# foundation forms



## Xali

Hola: ¿Alguien sabe como se traduce *foundation forms* al español? Es un término de construcción que se refiere a los cimientos.

De antemano muchas gracias y buen día.


----------



## Marxelo

¿Tipos de cimientos?


----------



## Xali

Hola Marxelo:

Gracias por tu ayuda. Creo que el término se refiere más a una "plantilla" que se hace con la forma de los cimientos, sobre la que se vierte el concreto. Pero no se cómo se le llamará a esa "plantilla" en español.


----------



## Peter P

Encofrado de los cimientos.

Salu2

Peter P.


----------



## Xali

Muchas gracias Peter P.


----------



## iinnffooss

Sólo una nota Xali. Veo que tú te encuentras en un contexto mejicano y que, por lo tanto, concreto es la palabra que habitualmente utilizas. Sin embargo, para el resto de foreros no hispanohablantes, conviene explicar que la palabra "concreto" tiene un significado muy diferente en España y que a ese material constructivo se le denomina "hormigón".

Por otra parte, confirmo "foundation form(work)" como encofrado para cimientos.


----------



## Xali

Buen día Iinnffooss: 

Muchas gracias por tu valioso comentario. Un saludo. Xali.


----------



## ferleguidoor

Yo lo tengo en un contrato en inglés como Forms for foundations. Then I guess I should translate it as "Encofrado para cimientos" right?

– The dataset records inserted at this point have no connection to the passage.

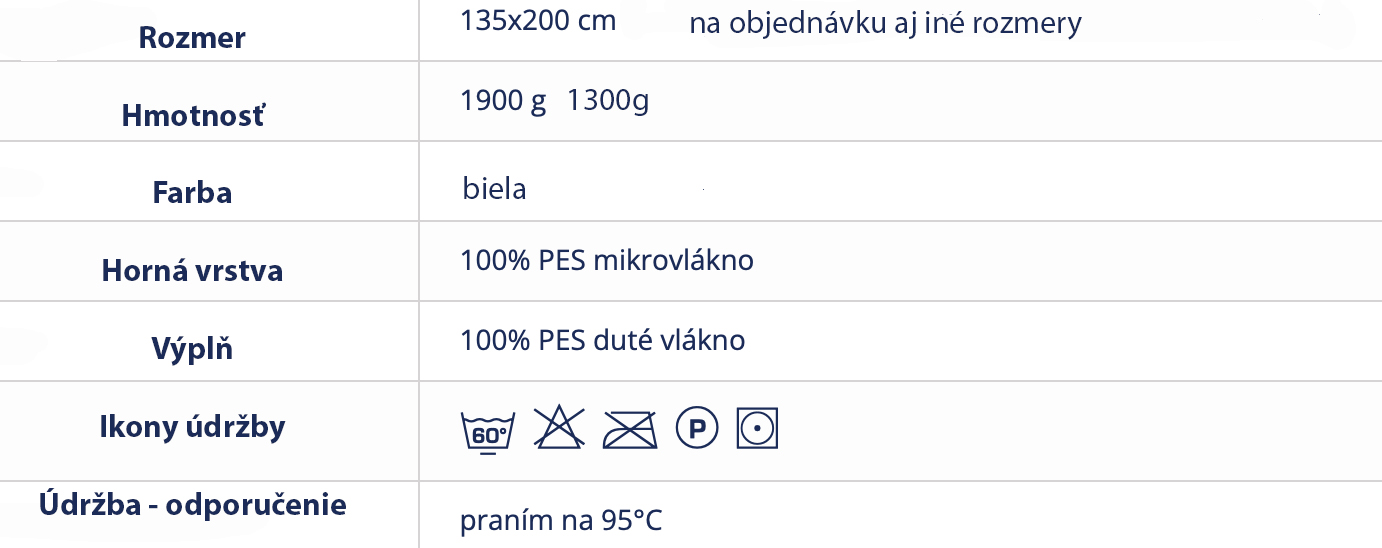Viewport: 1382px width, 548px height.
Task: Select the Výplň row label
Action: [x=192, y=348]
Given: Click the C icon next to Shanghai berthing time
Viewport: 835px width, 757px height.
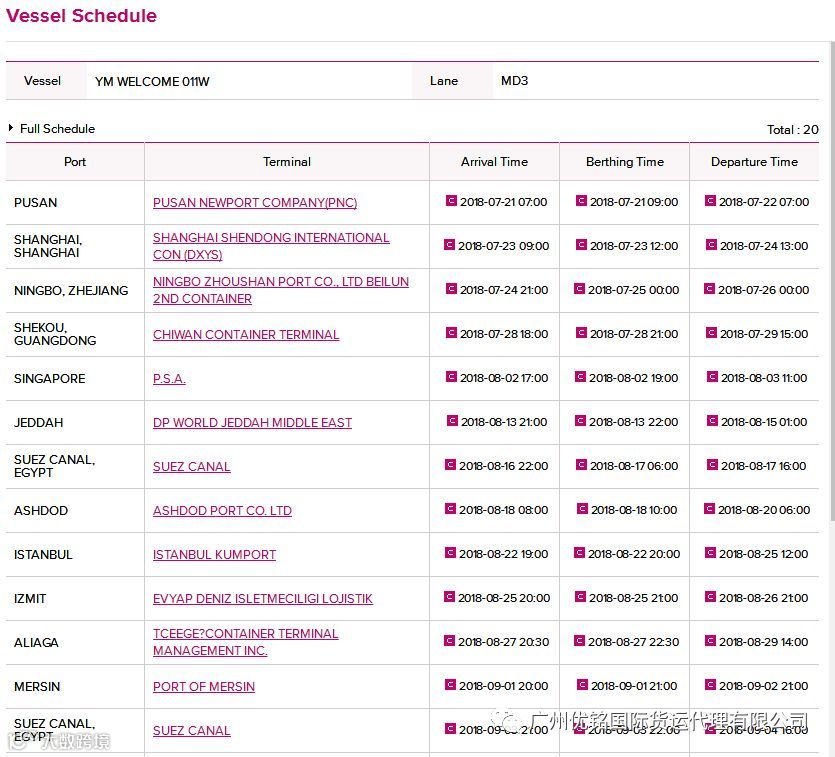Looking at the screenshot, I should coord(580,245).
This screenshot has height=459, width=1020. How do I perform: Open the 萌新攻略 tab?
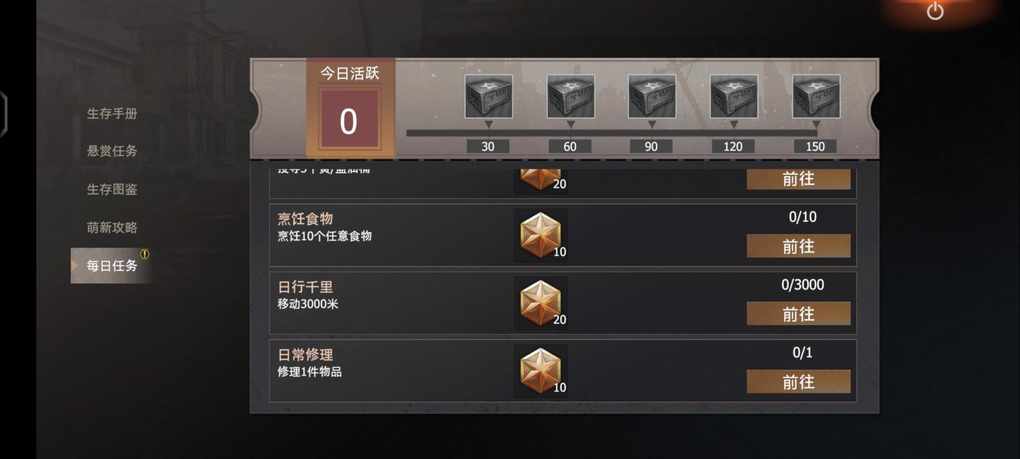click(x=112, y=228)
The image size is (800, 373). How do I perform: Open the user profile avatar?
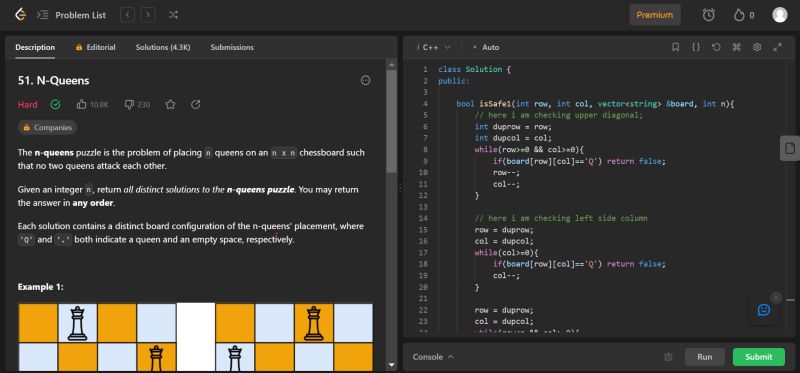[780, 15]

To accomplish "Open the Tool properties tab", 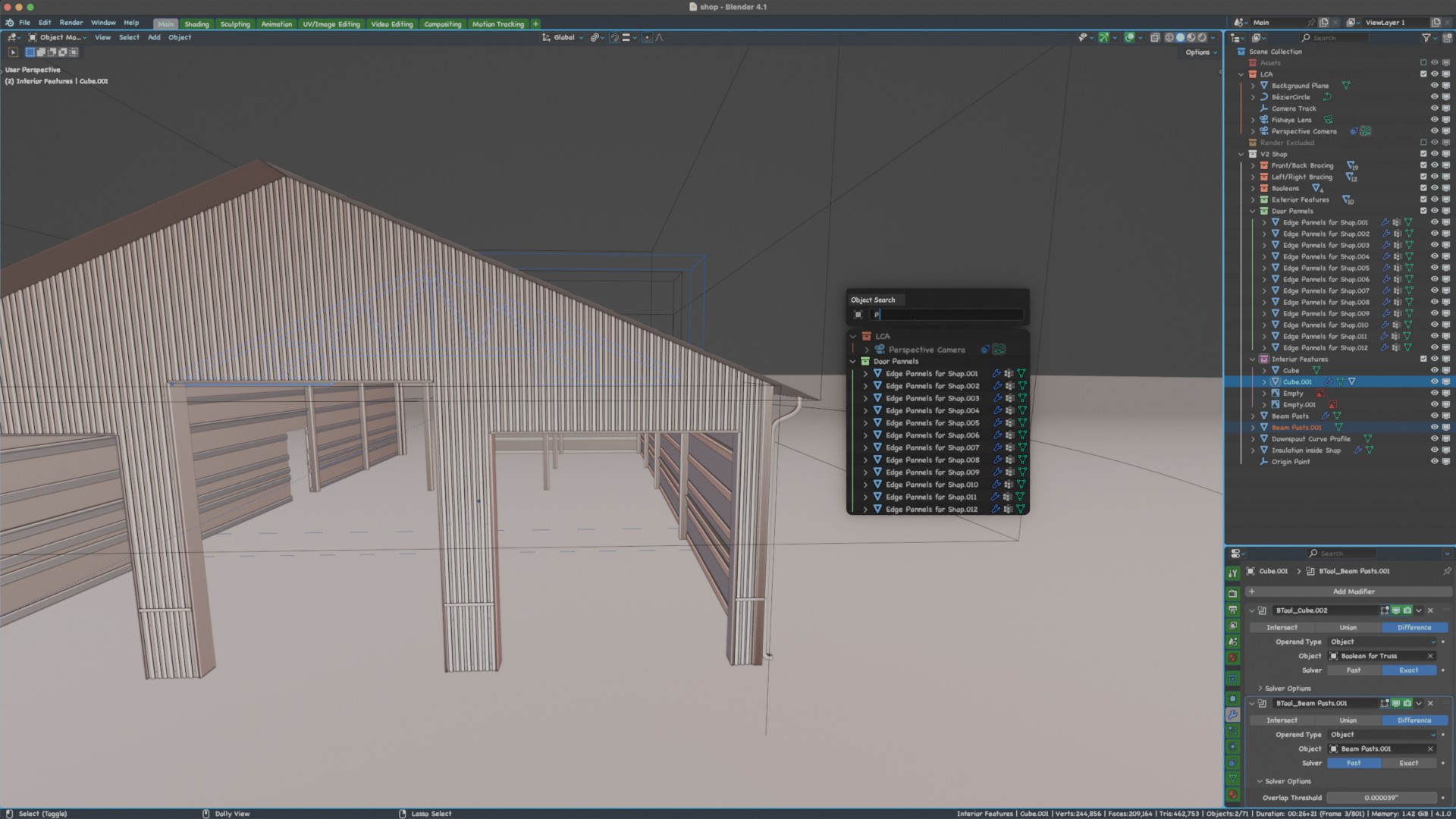I will (x=1233, y=573).
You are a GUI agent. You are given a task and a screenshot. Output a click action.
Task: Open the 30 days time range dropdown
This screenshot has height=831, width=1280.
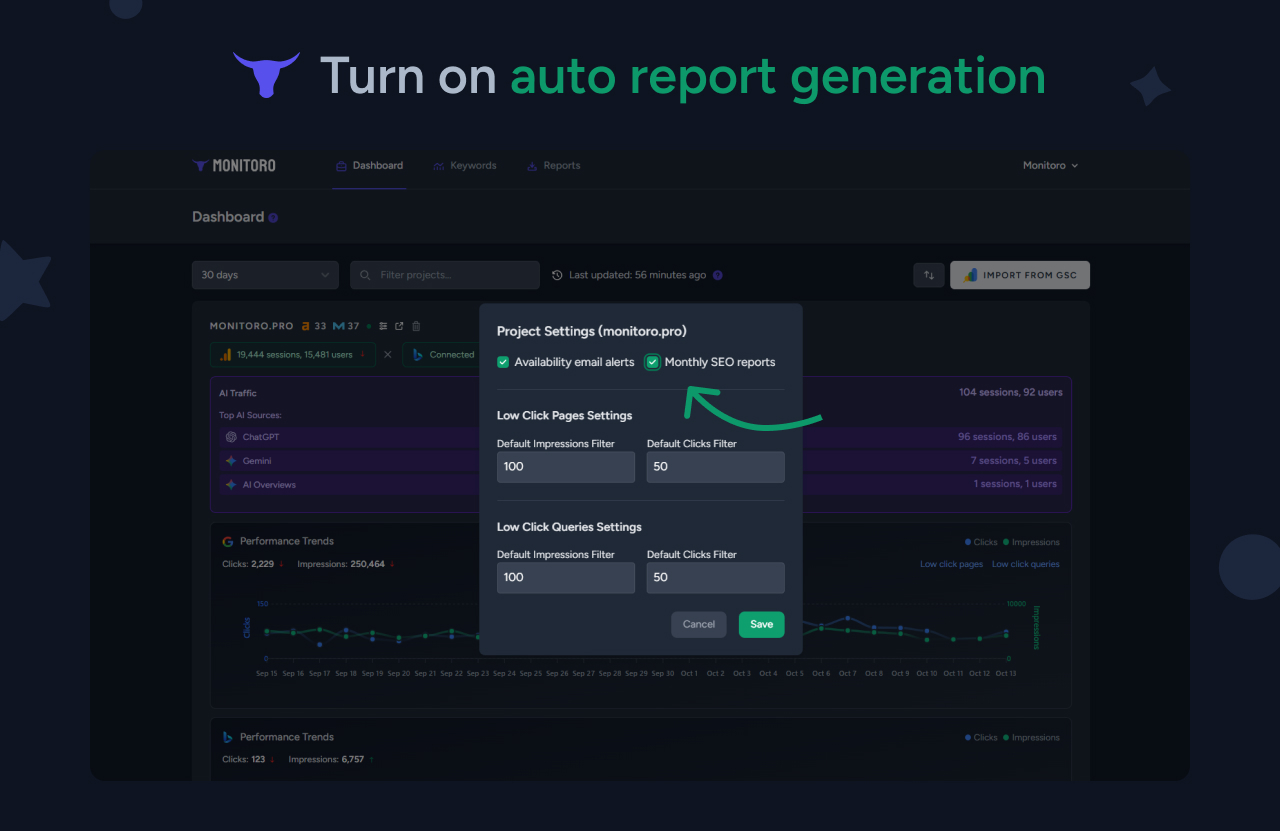click(264, 274)

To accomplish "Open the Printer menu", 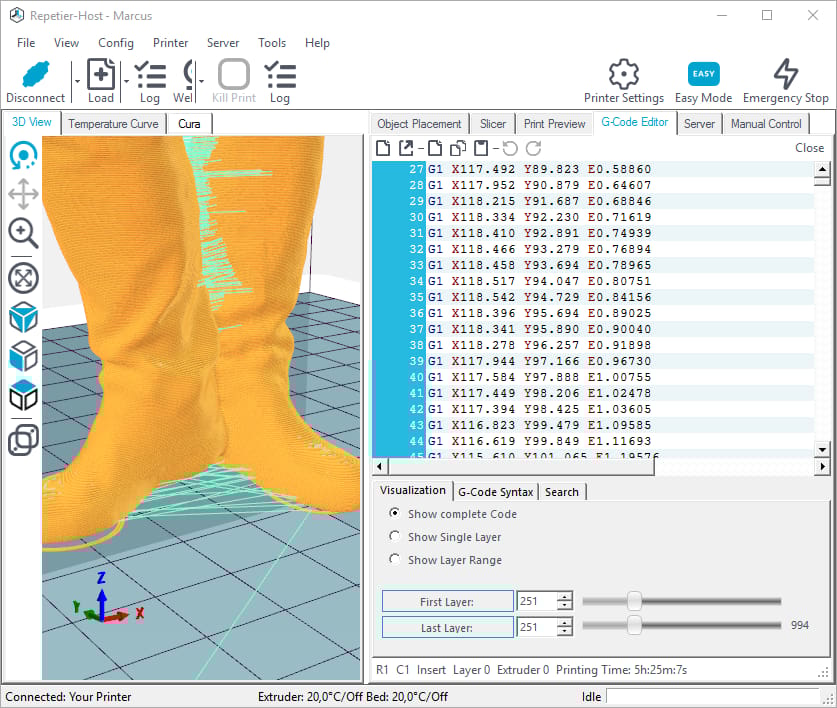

Thank you so very much to all of you


----------



## Xali

Hola ferleguidoor:

Estoy de acuerdo contigo, creo que tu traducción es correcta, esperemos que alguien más nos de su opinión.

Buen fin de semana.


----------



## 0scar

Estoy de acuerdo.


----------



## Vampiro

Encofrado o moldaje.
Cimientos o fundaciones.
Todos esos términos son correctos en mi opinión.
El uso es a gusto del cliente.
Saludos.
_


----------